When certain food components in carbohydrates (like sugars and fibers in FODMAPs) are not absorbed in the small intestine, they make their way into the large intestine where the gut bacteria act upon them and have a feast. This interaction results in the fermentation of the sugars within the carbs which triggers the release of gas. The types of symptoms that occur are bloating, distention and a change in the speed of intestinal contractions (gut motility), leading to constipation (slow contractions) or diarrhea (fast contractions) or sometimes a combination of both.
- Oligosaccharides – are short chains of carbohydrate molecules linked together including Fructans, a chain of fructose molecules and Galacto-oligosaccharides (GOS) a chain of galactose molecules. Some Examples:
- Fructans: Artichokes (Globe), Artichokes(Jerusalem), Garlic and garlic powder, Leek, Onion (brown, white, Spanish, onion powder), Spring Onion (white part), Shallots, Wheat (in large amounts), Rye (in large amounts), Barley (in large amounts), Inulin, Fructo-oligosaccharides.
- Galacto-Oligosaccharides (GOS): Legume beans (eg. baked beans, kidney beans, bortolotti beans), Lentils, Chickpeas.
- Disaccharides – are two carbohydrate molecules linked together including Lactose (composed of glucose and galactose), the sugar found in milk and dairy products.

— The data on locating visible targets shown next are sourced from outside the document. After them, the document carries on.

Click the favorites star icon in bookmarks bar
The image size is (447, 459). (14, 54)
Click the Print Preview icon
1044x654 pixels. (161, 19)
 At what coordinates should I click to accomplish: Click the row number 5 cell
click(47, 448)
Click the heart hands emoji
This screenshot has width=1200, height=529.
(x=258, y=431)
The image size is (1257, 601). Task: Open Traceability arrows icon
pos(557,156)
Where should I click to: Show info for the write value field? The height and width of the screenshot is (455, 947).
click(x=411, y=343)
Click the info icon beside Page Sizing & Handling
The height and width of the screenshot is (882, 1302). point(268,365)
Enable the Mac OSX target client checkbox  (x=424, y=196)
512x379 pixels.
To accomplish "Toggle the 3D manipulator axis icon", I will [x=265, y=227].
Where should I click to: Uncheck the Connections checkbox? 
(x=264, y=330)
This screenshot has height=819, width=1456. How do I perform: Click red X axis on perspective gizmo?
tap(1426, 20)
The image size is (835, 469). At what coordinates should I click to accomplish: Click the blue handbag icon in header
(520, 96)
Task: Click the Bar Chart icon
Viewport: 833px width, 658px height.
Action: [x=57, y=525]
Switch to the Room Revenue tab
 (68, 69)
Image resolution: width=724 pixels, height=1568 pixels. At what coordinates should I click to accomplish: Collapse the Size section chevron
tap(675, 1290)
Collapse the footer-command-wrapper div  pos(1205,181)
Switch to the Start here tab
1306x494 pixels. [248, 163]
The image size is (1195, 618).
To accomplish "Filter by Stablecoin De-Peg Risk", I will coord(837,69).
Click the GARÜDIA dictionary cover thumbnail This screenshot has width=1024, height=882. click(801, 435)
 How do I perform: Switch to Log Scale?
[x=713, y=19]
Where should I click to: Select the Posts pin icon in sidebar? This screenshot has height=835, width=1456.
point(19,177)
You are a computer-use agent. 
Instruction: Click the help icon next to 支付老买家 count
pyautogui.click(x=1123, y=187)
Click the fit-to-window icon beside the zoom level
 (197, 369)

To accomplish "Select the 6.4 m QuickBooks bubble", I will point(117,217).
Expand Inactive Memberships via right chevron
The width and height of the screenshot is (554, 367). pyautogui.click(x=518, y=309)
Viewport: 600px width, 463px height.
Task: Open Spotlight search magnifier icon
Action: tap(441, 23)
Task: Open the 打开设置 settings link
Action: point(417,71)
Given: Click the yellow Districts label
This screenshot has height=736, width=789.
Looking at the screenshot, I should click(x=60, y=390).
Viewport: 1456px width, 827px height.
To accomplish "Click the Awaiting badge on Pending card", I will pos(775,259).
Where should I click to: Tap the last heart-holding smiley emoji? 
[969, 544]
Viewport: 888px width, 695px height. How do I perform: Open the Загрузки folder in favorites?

Some Examples:
- Milk, ice cream, custard, dairy desserts, condensed and evaporated milk, milk powder, yogurt, soft unripened cheeses (eg. ricotta, cottage, cream, mascarpone).
- Monosaccharides – are single carbohydrate molecules including Fructose, the sugar found in many fruits and some vegetables. It does not require any digestion before it is absorbed. When foods containing equal amounts of fructose and glucose are consumed, glucose helps fructose to be completely absorbed. However, when fructose is present in greater quantities than glucose, fructose absorption depends upon the activity of sugar transporters located in the intestinal wall. The ability to absorb excess fructose varies from person to person. In people with fructose malabsorption,the capacity of sugar transporters is limited and excess fructose travels to the colon where fermentation occurs. Some Examples:
- Honey, Apples, Mango, Pear, Watermelon, High Fructose Corn Syrup (HFCS), asparagus, artichokes and sugar snap peas.
- Polyols – are a type of carbohydrate that humans can only partially digest and absorb in the small intestine. Some Examples:
- Apples, Apricots, Avocado, Cherries, Nectarines, Pears, Plums, Prunes, Mushrooms, as well as Sorbitol, Mannitol, Xylitol, Maltitol (all end in ‘ol) and Isomalt, used in sugar-free products like candy, flavored jam and jelly spreads, baked goods and baking mixes, chewing gum and cough drops as well as diet products. Sugar alcohols mimic the sweetness of sucrose (table sugar), however, because their absorption is much slower, only a small amount of what is eaten is actually absorbed.
The Low-FODMAP diet and the restriction of certain carbs help reduce the fermentation process and IBS symptoms in about 75% of patients.
I have had many problems throughout the years, but it was from 2010 to 2013 when my symptoms got out of control. I had bloating so bad, I looked pregnant. The pain from the distention was hard to live with. I had to wear certain types of clothes just so to be comfortable (dresses, leggings). I have had to say no to social gatherings because I was so uncomfortable and had low energy. Sometimes just working out was no fun because I felt like a huge balloon – from head to toe, I felt utterly gross!
The pain and bloating I experienced could last for weeks on end or almost cause embarrassing situations. After following the low-FODMAP diet, it totally made sense why I had such horrible pain some days and not others.